Ils allèrent dormir. Zanette, elle, ne dormit guère. Sa tête travaillait, travaillait. Un petit sommeil la prenait parfois, puis elle s’éveillait en sursaut bien contente d’être tirée d’un cauchemar. Tantôt elle voyait Rosseline la menacer, tantôt Martégas la poursuivre, d’autres fois un taureau géant courir contre elle, les cornes basses, dans la mer où, pour le fuir, elle se noyait ! mais un sauveur arrivait toujours, du fond du ciel, avec des ailes et une lance…. C’était Saint Michel lui-même, comme il était représenté sur une image coloriée et encadrée, où on le voit terrassant le dragon, dans la chapelle de Notre-Dame-d’Amour…. Et, dans son rêve, le chevalier Saint Michel portait toujours un trident camarguais au poing, et, sur son visage la ressemblance de Jean.

— Il vaincra le cheval méchant, ce chevalier-là, pour sûr !… Si je n’avais pas été là, il aurait été maître du taureau…. Il n’y a rien à craindre pour lui demain…. Il prendra le cheval du premier coup. Que dira Martégas ? il voudra se venger…. Il faut prendre garde !… Notre-Dame-d’Amour nous protégera… »

Le lendemain matin, Zanette se leva avant tout le monde, et, en silence, elle sortit, une lanterne à la main. Il faisait encore nuit, mais les grands chiens de garde vinrent tous deux à elle et se mirent à lui faire escorte, le nez dans les plis de ses jupes…. Elle alla droit à l’écurie, et, calmant avec de bonnes paroles les chevaux qui tiraient sur leurs chaînes : «  — Ho ! Griset ! oh ! tout doucement ! Noiraude !… Beau ! beau ! Cabri ! » elle chercha, suspendus aux crocs de bois, les harnais du cheval de Pastorel.

Aisément, elle les trouva.

Elle prit le séden (sédène), et l’emporta.

Le séden est une corde faite avec le poil de la queue des cavales…. Le séden est essentiellement camarguais. Fait en Camargue, il n’en doit pas sortir. Vendre un séden est une faute de patriote. Le séden sert de lasso et de licol. De la solidité du séden pouvait dépendre le succès et même la vie de Pastorel, quand il s’en servirait pour prendre Sultan. Ce séden était noir et blanc…. Zanette, toujours suivie des deux grands chiens, l’emportait…. Où donc ?

Elle alla droit à la chapelle et l’ouvrit. Les chiens entrèrent.

Elle posa sa lanterne sur l’autel. La clarté de la lanterne frappa le visage d’or de Notre-Dame qui se fit resplendissant. Ce visage de lumière souriait. Zanette passa derrière l’autel, monta sur une chaise, et du séden noir et blanc, elle fit à Notre-Dame une ceinture dont un bout, traînant à terre, serpentait jusqu’à la porte et même jusqu’au dehors.

Puis la petite revint s’agenouiller et pria, avec ses deux chiens couchés près d’elle, leurs museaux appuyés sur les plis débordants de sa robe….

— Bénissez-le, le séden de Jean ! murmurait-elle.

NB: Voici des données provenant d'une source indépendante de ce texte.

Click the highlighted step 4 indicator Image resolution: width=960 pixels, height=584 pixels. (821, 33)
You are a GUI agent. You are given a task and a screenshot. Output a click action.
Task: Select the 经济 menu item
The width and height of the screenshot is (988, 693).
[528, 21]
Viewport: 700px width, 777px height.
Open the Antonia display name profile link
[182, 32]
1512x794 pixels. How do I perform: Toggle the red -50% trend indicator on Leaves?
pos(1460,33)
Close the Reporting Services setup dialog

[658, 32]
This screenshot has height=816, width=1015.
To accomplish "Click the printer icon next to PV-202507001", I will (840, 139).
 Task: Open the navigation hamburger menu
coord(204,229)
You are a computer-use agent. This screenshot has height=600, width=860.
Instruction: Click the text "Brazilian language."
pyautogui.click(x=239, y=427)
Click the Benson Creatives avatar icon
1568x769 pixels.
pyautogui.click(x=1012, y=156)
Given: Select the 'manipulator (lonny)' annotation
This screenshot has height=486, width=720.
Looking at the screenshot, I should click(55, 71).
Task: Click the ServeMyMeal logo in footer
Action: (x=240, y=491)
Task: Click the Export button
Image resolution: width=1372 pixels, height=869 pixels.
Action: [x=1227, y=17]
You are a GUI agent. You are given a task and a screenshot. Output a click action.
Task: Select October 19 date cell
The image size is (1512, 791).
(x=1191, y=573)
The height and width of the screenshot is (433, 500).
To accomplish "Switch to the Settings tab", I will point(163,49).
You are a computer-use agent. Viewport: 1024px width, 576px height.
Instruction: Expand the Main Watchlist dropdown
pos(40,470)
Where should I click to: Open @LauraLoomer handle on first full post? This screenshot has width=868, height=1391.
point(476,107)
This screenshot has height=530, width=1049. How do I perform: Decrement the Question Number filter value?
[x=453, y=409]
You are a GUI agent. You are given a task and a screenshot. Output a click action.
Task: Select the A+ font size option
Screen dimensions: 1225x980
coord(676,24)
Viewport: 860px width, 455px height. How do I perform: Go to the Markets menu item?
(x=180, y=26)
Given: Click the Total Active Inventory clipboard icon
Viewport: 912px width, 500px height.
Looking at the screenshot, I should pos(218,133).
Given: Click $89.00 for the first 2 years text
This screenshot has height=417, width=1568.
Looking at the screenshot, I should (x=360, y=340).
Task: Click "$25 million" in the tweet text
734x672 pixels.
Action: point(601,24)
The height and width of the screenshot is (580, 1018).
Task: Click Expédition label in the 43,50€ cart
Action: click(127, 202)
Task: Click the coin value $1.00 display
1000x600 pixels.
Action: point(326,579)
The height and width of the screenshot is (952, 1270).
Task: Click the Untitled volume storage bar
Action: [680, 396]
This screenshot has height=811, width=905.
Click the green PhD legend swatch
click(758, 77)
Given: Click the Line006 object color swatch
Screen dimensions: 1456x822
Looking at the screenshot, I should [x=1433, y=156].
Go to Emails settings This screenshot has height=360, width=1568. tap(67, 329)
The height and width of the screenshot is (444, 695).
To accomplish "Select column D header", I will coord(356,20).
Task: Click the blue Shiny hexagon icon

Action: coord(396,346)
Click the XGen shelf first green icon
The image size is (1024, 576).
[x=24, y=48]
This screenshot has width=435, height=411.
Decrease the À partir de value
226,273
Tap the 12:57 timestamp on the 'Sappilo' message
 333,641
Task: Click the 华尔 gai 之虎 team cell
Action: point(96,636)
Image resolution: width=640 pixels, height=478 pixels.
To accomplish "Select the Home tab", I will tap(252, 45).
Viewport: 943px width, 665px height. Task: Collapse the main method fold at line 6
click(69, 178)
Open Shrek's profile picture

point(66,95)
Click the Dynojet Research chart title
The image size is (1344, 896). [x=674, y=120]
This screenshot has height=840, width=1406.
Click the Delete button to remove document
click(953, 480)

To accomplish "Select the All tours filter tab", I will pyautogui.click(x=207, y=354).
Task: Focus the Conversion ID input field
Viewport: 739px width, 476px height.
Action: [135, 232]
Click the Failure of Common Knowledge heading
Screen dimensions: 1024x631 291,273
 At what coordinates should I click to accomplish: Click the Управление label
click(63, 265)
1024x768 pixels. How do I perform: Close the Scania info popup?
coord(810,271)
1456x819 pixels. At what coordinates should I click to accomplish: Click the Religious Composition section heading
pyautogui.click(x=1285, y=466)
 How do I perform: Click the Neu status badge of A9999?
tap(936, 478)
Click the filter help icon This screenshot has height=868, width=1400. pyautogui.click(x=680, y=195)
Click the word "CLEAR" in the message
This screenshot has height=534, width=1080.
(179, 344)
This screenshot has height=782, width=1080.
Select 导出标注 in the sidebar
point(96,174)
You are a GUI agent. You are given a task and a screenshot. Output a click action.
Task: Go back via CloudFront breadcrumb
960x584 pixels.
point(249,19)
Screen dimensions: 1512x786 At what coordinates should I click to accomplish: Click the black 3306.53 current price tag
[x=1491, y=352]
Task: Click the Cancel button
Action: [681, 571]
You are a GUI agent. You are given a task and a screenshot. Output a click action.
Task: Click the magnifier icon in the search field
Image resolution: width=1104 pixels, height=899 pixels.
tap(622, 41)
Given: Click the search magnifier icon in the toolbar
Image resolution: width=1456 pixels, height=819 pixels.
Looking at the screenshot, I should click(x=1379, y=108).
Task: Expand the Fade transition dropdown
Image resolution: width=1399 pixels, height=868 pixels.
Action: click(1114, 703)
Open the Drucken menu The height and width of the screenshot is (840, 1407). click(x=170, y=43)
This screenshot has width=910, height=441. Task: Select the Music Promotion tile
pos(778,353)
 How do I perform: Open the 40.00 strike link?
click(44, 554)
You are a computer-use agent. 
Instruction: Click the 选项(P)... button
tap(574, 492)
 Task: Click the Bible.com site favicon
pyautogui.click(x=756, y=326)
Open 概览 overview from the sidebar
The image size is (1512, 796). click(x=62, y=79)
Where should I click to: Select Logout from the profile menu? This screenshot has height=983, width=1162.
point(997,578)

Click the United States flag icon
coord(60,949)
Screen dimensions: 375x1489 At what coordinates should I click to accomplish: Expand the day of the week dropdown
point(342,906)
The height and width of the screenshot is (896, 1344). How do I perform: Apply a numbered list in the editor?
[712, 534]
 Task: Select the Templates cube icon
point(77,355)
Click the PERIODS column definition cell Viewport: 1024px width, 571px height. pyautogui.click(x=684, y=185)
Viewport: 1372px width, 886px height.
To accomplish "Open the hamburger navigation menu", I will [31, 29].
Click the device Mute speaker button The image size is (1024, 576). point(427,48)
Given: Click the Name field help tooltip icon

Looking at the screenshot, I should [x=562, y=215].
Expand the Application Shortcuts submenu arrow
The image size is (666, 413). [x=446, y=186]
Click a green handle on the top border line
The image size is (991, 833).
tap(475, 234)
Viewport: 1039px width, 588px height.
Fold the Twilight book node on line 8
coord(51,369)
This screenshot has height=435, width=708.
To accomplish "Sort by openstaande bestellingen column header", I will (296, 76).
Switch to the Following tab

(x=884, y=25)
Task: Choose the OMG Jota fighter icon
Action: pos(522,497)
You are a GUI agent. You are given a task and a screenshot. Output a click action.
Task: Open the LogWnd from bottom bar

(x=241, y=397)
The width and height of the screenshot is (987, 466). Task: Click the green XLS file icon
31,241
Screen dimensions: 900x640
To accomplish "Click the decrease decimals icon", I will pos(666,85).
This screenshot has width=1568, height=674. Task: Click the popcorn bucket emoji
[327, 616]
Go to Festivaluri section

Bénissez-le, qu’il n’aille pas rompre ! Souvenez-vous, ô Notre-Dame, qu’il a été votre ceinture et qu’il est maintenant sacré.

Puis, elle alla doucement remettre le séden où elle l’avait pris.

Comme elle sortait de l’écurie, les chiens donnèrent des marques d’inquiétude….

— Martégas ! songea-t-elle.

Et vivement elle rentra dans la ferme.